More generally, in a two-level random setup with continuous indicators (in some cases with very little variance), what might prompt that requirement for algorithm = integration?
If you have statements like this s | B on M; B; M; v.s. s | M on B; B; M; If the predictor has missing values you will get that message (requiring montecarlo integration) because the model will contain the product of two latent variables. If the predictor doesn't have missing values then you won't get this message.
I would actually recommend that you look through this article
Thanks, Tihomir. I am going to look closely at the models & the paper (thanks!), but this was my instinct and inclination.
To be sure, I am running separate bivariate dyadic models. So no centering per se that is separately done since both data streams (M & B) are in the model.
In one model, I regress B on M.
In another (separate) model, I regress M on B.
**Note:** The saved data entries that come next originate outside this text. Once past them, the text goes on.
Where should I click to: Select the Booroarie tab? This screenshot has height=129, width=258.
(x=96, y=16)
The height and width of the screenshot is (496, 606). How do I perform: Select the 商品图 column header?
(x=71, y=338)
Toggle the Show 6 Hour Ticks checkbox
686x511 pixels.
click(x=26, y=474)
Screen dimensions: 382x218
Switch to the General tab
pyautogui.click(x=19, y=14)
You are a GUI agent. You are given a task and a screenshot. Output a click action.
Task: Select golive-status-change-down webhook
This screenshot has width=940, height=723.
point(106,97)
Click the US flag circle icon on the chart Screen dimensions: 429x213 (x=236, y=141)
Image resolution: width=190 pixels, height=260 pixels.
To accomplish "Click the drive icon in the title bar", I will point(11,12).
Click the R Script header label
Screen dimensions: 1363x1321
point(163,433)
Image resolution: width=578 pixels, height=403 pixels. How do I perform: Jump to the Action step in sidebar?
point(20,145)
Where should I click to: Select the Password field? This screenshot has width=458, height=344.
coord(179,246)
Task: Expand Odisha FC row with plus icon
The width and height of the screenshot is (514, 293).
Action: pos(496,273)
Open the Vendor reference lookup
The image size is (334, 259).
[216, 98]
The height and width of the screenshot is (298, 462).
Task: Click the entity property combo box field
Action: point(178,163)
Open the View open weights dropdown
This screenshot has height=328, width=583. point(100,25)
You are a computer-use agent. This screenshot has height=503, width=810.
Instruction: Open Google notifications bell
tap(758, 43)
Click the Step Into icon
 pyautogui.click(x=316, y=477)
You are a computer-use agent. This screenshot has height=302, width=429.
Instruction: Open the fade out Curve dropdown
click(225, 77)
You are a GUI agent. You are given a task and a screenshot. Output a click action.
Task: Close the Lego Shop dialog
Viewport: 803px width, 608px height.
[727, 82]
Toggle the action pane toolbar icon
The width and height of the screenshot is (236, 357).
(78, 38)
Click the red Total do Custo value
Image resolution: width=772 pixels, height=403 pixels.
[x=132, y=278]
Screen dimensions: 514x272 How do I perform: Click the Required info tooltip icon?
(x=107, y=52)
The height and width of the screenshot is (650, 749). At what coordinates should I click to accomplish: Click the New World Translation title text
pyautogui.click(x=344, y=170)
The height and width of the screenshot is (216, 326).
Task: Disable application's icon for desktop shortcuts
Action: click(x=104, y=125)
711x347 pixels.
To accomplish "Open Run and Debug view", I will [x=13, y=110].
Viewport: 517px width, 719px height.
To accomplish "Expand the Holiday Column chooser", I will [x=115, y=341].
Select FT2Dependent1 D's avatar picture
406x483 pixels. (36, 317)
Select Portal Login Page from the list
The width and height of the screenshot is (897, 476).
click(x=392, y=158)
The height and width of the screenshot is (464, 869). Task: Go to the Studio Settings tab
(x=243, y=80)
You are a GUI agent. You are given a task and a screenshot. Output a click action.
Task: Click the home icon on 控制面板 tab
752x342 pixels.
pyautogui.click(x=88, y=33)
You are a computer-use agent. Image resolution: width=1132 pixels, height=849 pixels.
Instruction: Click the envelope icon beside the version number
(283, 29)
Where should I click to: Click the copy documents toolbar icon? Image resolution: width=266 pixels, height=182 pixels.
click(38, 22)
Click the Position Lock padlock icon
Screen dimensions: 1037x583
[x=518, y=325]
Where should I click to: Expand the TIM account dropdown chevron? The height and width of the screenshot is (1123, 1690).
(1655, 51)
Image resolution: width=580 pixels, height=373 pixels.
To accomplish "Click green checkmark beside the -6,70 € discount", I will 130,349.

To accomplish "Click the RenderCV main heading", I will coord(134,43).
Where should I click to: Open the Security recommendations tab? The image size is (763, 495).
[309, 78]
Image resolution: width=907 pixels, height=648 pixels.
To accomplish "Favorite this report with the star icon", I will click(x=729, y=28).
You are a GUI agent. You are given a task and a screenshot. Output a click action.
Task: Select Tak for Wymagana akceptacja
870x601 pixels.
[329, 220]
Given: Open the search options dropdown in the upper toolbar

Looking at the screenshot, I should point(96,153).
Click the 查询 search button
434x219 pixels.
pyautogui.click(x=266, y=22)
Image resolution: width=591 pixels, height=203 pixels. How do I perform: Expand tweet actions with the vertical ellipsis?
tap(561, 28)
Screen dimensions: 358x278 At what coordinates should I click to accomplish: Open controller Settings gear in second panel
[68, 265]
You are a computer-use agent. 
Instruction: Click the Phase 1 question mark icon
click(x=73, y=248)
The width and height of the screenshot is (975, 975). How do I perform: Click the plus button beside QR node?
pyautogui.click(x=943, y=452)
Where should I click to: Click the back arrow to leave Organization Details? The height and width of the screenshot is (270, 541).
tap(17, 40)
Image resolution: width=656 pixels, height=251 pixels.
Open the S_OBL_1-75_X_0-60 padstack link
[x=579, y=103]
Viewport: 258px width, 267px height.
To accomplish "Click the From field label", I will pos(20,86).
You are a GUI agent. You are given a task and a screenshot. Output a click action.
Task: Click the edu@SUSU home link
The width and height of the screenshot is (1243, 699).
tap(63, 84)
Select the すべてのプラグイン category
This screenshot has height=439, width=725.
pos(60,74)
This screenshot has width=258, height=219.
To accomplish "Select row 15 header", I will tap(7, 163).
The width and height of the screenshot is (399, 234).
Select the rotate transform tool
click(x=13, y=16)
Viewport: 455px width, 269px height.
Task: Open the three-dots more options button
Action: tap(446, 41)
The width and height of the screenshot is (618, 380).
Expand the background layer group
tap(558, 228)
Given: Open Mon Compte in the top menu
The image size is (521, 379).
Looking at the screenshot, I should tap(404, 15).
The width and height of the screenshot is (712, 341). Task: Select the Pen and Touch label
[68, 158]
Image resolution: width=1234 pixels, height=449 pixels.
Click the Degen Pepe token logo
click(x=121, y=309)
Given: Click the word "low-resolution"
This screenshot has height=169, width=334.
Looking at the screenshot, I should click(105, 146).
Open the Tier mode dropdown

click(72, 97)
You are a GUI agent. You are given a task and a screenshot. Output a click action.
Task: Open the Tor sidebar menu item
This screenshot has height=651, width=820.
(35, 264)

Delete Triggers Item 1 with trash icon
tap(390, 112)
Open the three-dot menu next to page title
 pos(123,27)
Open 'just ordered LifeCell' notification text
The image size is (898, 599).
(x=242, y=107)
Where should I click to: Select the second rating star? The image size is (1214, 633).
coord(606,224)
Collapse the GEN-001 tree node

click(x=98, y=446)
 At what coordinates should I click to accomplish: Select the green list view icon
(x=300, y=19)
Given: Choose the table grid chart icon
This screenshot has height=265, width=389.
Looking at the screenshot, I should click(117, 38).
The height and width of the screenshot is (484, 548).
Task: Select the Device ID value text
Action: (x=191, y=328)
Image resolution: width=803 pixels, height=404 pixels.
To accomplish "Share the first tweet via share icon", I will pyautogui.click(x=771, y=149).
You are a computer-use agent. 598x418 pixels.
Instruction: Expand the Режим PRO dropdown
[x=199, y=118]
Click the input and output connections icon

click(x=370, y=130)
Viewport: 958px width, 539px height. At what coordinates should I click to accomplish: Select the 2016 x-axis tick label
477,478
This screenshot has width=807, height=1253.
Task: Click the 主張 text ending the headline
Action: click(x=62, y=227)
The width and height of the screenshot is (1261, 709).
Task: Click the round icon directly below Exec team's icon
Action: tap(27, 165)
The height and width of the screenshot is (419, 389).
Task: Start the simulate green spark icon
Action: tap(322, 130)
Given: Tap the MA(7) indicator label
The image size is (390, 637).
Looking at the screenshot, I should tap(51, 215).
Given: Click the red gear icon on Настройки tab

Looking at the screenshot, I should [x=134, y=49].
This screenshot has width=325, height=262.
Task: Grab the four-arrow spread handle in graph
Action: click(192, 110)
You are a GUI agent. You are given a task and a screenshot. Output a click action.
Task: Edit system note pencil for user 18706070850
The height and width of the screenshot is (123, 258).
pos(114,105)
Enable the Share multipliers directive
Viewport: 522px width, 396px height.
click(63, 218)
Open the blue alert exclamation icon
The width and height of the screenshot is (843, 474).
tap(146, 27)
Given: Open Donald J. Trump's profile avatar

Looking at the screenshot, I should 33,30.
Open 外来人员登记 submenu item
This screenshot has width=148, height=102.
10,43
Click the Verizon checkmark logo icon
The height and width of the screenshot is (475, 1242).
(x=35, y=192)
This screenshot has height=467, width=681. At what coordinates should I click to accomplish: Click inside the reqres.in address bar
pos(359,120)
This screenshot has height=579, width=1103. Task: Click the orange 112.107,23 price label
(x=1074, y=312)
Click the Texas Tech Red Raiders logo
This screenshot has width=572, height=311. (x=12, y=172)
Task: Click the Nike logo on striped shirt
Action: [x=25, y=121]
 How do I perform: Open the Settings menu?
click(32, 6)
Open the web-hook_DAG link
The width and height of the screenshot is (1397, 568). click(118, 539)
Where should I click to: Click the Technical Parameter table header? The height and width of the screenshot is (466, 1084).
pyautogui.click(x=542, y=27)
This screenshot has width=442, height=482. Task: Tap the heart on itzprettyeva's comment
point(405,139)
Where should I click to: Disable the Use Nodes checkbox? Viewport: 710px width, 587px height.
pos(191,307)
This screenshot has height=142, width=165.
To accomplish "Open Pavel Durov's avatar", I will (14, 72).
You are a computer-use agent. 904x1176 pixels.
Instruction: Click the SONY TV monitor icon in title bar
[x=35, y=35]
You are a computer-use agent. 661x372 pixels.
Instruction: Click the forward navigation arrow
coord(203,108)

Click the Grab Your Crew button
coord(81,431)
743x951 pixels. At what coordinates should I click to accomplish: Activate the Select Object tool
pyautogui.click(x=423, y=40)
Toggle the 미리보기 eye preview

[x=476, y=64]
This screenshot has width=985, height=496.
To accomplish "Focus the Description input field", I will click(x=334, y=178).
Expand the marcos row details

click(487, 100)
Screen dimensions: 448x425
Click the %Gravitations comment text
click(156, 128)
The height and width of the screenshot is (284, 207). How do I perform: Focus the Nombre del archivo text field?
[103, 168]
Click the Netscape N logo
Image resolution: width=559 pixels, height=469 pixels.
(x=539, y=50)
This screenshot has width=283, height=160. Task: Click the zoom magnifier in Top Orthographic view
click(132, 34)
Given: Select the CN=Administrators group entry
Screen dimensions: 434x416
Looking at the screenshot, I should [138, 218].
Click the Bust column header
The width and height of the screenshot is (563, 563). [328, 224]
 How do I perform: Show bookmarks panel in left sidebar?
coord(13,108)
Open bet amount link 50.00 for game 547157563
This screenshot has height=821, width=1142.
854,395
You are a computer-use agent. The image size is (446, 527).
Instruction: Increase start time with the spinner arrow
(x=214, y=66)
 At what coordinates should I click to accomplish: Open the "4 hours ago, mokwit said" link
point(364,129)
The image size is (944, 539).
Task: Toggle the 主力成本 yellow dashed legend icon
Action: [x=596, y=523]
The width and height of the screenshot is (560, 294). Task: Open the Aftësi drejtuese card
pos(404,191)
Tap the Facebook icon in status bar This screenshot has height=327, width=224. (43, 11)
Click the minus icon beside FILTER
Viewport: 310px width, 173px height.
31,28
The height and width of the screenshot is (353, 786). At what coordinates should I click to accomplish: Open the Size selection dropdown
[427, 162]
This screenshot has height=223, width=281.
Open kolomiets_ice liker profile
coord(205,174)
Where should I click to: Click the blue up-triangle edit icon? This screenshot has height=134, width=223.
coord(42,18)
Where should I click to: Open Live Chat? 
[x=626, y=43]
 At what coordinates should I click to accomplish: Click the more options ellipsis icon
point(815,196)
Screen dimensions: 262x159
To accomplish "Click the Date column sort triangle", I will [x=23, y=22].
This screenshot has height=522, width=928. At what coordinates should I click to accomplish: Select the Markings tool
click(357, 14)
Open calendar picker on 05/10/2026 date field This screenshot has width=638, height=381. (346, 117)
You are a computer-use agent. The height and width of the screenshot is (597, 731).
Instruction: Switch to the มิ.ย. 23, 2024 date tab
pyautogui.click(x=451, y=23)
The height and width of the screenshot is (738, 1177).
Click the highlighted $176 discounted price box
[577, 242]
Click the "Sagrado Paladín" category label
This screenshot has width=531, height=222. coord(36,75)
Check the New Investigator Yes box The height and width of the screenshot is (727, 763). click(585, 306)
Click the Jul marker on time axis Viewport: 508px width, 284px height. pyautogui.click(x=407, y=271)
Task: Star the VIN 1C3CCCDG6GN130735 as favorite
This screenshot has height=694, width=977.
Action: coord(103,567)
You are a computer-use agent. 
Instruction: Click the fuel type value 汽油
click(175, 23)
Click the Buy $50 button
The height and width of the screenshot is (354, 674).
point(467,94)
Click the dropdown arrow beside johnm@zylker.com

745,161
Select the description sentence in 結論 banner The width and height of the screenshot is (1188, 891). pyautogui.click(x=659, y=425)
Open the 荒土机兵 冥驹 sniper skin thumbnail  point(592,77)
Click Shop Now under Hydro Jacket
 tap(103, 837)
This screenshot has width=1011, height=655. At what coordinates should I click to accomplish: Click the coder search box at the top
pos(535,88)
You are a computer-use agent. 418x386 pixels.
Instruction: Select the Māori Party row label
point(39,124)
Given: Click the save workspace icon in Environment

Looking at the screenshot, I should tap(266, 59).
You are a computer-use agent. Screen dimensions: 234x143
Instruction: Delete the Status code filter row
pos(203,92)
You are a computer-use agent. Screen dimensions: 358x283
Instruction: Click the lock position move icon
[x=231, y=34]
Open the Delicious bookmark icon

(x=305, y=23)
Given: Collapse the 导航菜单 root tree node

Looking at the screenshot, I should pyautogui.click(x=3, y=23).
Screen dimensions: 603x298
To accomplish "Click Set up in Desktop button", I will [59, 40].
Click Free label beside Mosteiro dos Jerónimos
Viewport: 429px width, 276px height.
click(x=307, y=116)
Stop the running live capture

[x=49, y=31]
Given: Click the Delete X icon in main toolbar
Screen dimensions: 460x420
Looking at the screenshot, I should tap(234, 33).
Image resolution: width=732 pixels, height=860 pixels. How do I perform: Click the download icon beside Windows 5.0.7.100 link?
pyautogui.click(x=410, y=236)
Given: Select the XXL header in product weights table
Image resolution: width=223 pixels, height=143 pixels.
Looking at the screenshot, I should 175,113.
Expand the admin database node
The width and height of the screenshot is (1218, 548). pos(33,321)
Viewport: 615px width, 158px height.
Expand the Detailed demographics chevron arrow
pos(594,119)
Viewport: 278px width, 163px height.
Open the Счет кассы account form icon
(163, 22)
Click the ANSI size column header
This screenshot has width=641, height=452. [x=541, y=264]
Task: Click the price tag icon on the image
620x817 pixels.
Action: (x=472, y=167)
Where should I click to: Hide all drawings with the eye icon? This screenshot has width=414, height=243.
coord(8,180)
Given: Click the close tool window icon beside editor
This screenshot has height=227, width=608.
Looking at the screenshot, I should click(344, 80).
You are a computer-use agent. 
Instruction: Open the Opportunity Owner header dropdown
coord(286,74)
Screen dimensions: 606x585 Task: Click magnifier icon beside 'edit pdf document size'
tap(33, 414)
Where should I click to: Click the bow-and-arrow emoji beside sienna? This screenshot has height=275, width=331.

One of the models requires algorithm=integration, the other does not. When you say the montecarlo integration is required b/c the model contains the product of two latent variables, can you clarify? Is it b/c the missing data on the predictor is modeled as a latent variable as well? In other words, is it the case that the model with missing data on the predictor is the product of two latent variables whereas in the other case, the model is only one latent variable (i.e., the slope)?